# EOS R Shutter Life



## peterthepooh (Sep 7, 2018)

What would be the expected shutter life for the EOS R, would it be more or less for a mirrorless. Any documentation that show this from Canon?

Thanks

Peter


----------



## padam (Sep 8, 2018)

No official data yet, but somewhere around 150,000 to 500,000 like specified on the Sony bodies depending on what kind of mechanism they use.

Maybe a little trickier, because every time you change the lens it closes down to protect the sensor. So it may be a bit more fragile that way, a rocket blower shouldn't be used at all, when it is in that state.

To be honest, most users will get the next model way way, before it is anywhere close to running out.
Also has electronic shutter. so for timelapses, it pretty much never wears out.
But for whatever reason if it actually needed replacement, it should also be cheaper to replace than a DSLR as well.

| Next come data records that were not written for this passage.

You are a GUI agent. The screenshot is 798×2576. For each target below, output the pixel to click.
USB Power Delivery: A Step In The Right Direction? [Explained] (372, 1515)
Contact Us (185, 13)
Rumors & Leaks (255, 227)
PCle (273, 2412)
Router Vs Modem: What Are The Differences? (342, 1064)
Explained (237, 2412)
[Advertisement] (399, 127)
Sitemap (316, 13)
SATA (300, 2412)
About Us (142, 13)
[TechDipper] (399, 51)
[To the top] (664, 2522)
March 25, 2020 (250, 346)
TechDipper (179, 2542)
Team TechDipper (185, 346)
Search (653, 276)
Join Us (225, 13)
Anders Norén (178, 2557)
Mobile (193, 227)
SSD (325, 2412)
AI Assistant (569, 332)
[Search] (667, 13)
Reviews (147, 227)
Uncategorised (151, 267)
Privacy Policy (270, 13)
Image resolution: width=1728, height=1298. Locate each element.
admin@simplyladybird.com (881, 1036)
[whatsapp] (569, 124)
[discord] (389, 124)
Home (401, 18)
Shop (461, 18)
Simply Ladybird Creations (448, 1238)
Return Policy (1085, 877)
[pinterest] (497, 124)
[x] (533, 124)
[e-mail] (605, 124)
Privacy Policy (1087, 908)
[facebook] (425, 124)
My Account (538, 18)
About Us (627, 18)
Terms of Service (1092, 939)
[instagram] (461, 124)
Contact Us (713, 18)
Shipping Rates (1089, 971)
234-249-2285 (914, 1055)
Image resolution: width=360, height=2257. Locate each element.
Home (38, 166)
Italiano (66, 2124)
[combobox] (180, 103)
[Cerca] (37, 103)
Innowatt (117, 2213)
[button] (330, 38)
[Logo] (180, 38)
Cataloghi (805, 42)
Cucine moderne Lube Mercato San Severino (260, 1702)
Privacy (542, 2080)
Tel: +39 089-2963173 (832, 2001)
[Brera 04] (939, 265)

I am more worried about that innovative touch-sensitive customisable controller on the back. I just don't like it and I fear that it would just break at some point.


----------



## BeenThere (Sep 8, 2018)

It should be easier to clean the sensor when needed. With the short flange distance, the sensor is very close to the flange. There must me some way to lock the shutter open when the lense is removed to provide access.


----------



## Kit. (Sep 8, 2018)

BeenThere said:


> There must me some way to lock the shutter open when the lense is removed to provide access.


Bulb mode.


----------